**Work item**
Where a record contains a picture, omit the picture and repeat the rest exactly.

[Collected data]

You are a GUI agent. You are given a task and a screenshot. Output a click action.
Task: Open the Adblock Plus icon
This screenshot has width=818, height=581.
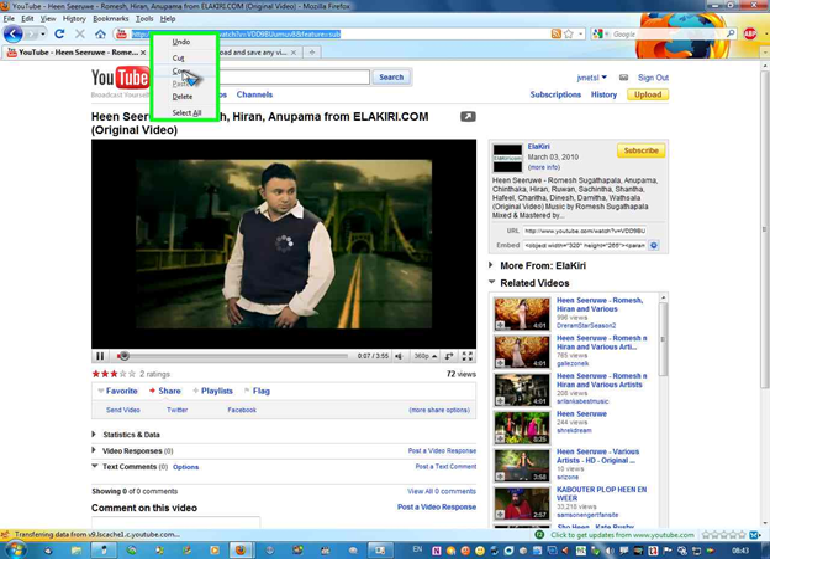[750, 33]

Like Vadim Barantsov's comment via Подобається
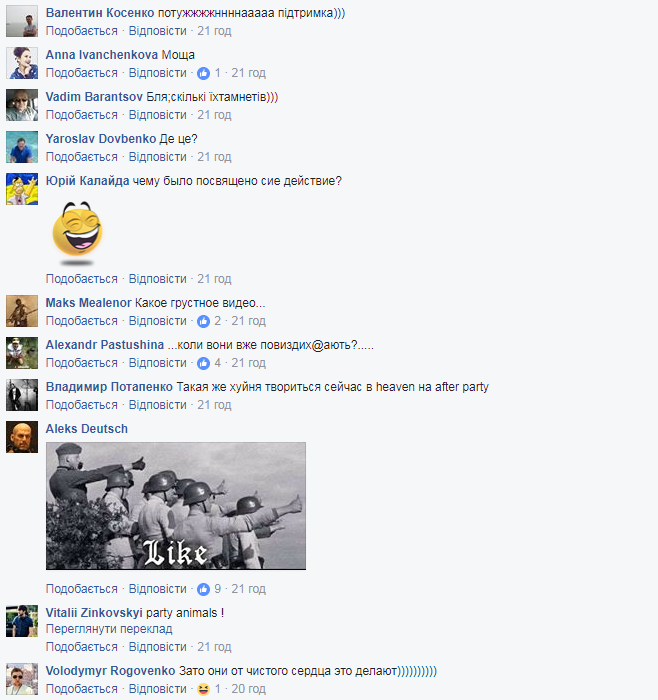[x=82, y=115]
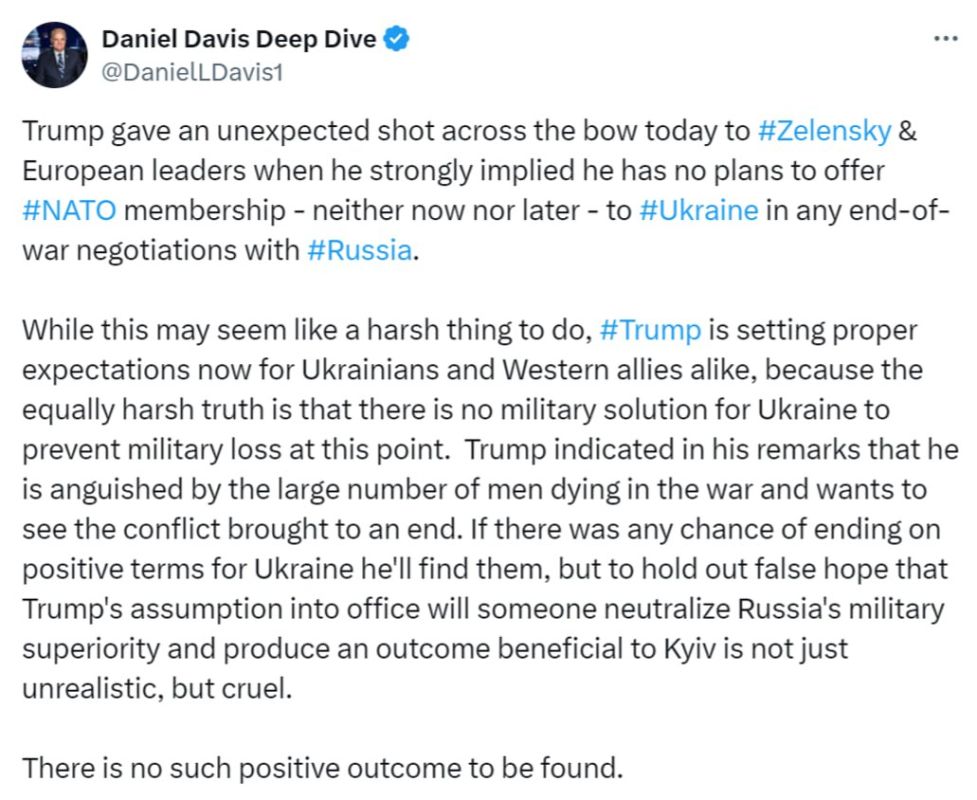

**Reply to the task**
You are a GUI agent. You are given a task and a screenshot. Output a click action.
Task: Open the Adblock Plus icon
This screenshot has width=818, height=581.
[750, 33]

Like Vadim Barantsov's comment via Подобається
[x=82, y=115]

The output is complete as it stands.